稍微小一些的,三四五歲的孩子就在雪地上跑着跳着。
顧蘇落好奇:“哪些孩子是舒老闆的?”
“叫我舒姨就好,鄰里鄰舍都這麼叫的。”
顧蘇落“咯噔”一下,舒娘,舒姨。
要不是知道她們兩個沒聯繫,聽着這稱呼當真會讓人多想。
方纔那個拿風車的孩子,是舒姨收養的,除了他還有兩個小女孩,跟那男孩差不多同齡。
依舒姨說,收養他們的時候不知道他們的生辰,看着他們的年紀都差不多,便都把他們默認成了同歲。
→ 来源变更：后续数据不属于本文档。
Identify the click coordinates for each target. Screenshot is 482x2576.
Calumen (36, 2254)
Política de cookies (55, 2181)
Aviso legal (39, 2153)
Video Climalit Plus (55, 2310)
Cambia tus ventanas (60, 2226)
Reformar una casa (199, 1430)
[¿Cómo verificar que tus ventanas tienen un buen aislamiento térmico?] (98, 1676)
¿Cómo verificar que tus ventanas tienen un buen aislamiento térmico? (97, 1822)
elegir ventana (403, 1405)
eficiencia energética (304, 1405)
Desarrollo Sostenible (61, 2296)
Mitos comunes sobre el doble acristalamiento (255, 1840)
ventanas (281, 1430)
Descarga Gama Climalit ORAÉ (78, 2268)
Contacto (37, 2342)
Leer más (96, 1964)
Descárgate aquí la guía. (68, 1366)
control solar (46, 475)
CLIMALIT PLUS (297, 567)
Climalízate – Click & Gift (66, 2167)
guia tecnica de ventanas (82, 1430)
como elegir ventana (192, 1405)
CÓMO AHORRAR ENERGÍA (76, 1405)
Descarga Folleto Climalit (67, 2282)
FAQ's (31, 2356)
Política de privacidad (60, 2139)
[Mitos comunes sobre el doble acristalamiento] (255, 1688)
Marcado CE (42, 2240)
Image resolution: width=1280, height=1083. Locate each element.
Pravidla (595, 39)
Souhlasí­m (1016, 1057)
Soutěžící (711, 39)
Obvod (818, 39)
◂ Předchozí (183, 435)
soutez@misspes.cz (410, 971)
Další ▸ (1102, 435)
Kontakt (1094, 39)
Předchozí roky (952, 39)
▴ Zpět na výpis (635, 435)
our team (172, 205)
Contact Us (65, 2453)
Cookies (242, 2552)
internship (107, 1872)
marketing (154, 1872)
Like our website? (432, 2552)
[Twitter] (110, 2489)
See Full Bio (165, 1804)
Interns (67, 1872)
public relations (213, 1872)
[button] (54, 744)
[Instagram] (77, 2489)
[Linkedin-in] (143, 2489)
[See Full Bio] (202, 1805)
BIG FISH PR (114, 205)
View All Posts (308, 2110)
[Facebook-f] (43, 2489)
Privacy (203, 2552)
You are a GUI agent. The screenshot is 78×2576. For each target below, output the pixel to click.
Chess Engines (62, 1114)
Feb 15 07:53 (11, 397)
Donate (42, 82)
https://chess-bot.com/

而生辰肯定就定在收養他們的那日,收養他們的時候,他們都還不會走路呢。
宅中大院內,有兩名男子,大的已經十八,小的那個十五,兩人在長桌前幫着長輩擀面,兩人面孔相似,就連擀面的動作也出奇的一致,那兩個就是舒姨大哥遺留下來的孩子。
這倆孩子,以大的那個來算是五歲喪母,七歲喪父。
撫養他們的時候,舒姨當時剛好是要談婚論嫁的,爲了這兩個孩子,舒姨至今把婚事拒了,辛辛苦苦的把兩人拉扯到現在,實屬不易。